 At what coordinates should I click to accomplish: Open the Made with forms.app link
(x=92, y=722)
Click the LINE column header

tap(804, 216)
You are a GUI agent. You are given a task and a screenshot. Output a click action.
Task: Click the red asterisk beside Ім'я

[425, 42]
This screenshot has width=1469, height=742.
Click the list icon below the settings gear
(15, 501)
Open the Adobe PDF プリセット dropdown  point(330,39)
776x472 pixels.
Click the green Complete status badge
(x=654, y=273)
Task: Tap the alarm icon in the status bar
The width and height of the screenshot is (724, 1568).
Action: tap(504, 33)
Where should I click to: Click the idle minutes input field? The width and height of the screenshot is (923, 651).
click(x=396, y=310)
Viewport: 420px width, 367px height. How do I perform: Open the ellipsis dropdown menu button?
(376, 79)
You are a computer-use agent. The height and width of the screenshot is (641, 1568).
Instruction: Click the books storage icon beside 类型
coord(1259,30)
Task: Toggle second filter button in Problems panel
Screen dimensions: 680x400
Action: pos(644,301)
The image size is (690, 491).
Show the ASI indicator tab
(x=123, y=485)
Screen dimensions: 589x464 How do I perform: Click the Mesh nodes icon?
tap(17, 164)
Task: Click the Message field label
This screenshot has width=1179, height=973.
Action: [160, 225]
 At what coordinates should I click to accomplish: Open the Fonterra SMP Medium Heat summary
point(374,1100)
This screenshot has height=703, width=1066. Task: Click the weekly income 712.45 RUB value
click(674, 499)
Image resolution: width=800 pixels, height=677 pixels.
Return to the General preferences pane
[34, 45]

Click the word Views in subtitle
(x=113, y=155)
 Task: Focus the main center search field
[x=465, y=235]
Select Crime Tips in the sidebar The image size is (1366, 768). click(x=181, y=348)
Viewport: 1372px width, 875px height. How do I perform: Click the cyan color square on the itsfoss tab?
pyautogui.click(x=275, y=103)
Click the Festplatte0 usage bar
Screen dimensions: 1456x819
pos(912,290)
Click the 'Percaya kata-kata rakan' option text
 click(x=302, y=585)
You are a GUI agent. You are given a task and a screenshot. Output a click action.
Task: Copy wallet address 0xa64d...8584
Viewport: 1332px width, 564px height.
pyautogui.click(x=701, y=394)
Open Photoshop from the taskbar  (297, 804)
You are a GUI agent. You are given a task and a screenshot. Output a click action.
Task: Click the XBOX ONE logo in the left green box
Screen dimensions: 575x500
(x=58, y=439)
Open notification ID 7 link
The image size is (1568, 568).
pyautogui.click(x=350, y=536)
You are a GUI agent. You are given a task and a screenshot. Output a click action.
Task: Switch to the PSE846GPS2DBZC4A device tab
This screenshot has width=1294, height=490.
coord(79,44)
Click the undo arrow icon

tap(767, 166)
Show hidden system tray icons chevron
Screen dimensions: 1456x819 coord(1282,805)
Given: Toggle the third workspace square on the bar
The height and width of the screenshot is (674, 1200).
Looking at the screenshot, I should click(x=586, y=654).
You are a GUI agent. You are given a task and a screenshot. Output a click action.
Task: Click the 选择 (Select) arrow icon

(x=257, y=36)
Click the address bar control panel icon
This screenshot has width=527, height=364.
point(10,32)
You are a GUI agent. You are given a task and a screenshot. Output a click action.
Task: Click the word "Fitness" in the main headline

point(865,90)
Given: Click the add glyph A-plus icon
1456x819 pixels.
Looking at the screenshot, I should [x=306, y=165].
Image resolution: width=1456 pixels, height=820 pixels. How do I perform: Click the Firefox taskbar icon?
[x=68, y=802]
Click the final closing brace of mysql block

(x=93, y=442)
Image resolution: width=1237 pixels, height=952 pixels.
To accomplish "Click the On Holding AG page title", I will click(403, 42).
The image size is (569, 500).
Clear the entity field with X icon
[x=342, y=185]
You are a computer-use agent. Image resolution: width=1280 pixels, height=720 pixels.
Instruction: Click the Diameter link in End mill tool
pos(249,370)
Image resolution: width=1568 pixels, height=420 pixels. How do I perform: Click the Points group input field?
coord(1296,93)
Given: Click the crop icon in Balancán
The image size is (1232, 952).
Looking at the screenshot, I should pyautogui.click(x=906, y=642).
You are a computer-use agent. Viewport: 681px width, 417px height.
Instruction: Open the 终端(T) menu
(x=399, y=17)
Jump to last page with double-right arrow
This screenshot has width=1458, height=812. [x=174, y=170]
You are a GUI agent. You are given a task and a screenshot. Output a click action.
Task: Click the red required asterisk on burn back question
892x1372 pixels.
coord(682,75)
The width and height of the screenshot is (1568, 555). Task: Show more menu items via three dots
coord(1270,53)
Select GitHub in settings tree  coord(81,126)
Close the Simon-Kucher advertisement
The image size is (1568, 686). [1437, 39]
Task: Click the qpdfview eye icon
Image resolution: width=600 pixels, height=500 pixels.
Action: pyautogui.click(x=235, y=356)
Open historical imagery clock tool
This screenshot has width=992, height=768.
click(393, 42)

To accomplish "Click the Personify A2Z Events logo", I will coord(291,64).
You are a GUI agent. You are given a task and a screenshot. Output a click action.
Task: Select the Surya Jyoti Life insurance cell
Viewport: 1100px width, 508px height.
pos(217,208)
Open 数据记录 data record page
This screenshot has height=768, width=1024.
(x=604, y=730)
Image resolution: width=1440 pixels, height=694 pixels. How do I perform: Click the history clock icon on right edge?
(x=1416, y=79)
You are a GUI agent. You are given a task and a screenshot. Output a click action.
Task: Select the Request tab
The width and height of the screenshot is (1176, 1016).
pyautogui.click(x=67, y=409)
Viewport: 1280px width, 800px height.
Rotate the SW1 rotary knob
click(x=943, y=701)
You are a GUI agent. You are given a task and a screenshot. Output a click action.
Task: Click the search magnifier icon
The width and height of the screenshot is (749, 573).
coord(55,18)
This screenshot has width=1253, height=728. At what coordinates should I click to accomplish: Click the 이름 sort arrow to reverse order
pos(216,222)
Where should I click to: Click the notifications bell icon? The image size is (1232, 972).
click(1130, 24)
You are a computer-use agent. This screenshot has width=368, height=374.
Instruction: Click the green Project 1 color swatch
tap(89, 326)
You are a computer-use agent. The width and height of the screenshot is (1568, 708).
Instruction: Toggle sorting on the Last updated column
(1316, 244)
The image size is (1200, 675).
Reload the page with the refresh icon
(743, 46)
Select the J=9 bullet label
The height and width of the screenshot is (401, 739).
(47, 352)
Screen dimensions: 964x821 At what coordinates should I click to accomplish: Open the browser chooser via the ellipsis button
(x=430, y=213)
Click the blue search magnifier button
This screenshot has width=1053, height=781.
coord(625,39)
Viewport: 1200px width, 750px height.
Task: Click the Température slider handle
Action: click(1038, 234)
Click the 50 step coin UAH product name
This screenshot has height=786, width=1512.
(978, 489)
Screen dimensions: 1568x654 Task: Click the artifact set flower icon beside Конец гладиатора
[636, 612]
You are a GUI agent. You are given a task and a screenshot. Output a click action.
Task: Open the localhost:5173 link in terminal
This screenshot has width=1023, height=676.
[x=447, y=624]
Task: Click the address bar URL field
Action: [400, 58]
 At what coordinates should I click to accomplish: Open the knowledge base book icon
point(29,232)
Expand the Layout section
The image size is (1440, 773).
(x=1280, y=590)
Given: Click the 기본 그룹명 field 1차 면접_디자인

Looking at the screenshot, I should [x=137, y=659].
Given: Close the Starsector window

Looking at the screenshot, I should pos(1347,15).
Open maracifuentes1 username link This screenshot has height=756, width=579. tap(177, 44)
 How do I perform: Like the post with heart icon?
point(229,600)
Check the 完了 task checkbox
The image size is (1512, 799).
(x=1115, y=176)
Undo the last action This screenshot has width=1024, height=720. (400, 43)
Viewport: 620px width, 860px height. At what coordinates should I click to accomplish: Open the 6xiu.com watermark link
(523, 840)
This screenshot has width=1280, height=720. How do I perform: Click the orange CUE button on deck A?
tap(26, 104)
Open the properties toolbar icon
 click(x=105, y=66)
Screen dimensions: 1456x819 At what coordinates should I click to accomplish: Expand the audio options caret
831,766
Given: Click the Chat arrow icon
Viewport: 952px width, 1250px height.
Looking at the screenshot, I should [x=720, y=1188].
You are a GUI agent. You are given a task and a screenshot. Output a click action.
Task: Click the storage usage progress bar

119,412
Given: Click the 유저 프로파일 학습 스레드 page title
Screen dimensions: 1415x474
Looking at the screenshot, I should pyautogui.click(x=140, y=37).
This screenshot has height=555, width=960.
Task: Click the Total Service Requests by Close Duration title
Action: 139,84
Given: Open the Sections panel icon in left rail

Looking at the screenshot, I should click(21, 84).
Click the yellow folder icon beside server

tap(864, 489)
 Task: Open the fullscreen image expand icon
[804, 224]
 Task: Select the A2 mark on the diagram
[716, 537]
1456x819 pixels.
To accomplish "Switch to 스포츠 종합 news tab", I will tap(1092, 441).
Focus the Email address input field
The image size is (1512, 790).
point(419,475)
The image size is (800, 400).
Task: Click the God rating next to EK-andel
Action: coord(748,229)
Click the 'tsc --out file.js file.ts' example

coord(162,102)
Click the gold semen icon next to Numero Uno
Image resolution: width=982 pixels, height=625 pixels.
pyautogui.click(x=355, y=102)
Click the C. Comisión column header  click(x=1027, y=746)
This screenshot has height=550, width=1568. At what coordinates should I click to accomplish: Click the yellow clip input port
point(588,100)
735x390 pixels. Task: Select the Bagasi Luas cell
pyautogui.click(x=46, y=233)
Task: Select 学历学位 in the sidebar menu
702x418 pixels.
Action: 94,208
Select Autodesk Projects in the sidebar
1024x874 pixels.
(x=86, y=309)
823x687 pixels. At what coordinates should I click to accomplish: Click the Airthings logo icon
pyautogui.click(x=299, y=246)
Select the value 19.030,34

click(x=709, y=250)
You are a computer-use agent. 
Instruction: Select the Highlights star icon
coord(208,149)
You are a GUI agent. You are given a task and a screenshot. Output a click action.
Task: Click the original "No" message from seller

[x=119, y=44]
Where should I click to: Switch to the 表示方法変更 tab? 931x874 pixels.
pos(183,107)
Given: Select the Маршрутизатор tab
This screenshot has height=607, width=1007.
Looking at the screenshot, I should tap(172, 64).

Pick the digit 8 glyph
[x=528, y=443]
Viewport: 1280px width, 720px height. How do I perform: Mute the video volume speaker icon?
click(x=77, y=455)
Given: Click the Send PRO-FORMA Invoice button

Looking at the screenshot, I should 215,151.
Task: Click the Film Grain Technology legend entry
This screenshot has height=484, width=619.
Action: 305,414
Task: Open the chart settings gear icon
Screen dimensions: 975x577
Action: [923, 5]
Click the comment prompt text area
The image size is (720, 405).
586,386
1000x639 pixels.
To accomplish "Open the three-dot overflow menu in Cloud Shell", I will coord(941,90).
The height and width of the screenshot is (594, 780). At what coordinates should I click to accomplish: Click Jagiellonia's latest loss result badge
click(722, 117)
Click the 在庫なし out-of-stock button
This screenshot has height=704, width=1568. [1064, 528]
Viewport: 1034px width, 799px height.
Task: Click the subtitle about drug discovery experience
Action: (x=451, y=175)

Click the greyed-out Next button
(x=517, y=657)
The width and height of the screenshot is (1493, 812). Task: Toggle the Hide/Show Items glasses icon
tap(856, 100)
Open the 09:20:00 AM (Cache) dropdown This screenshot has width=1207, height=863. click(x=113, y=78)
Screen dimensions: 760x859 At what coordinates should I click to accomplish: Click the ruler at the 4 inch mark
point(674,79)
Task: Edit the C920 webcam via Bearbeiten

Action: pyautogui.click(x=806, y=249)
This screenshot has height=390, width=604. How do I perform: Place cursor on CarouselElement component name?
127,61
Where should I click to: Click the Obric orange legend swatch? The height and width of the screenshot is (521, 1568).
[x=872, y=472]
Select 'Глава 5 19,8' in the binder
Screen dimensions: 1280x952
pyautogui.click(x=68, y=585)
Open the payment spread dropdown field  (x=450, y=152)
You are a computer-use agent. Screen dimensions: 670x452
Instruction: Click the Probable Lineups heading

□ □ □ □ □ □ □

Put the lines above into a Markdown table with the columns Row and Line text, starting with the line containing "735x390 pixels. Task: Select" and going on through the line containing "(x=86, y=309)". Number each row and leave out blank lines.

**Correct result**
| Row | Line text |
|---|---|
| 1 | 735x390 pixels. Task: Select the Bagasi Luas cell |
| 2 | pyautogui.click(x=46, y=233) |
| 3 | Task: Select 学历学位 in the sidebar menu |
| 4 | 702x418 pixels. |
| 5 | Action: 94,208 |
| 6 | Select Autodesk Projects in the sidebar |
| 7 | 1024x874 pixels. |
| 8 | (x=86, y=309) |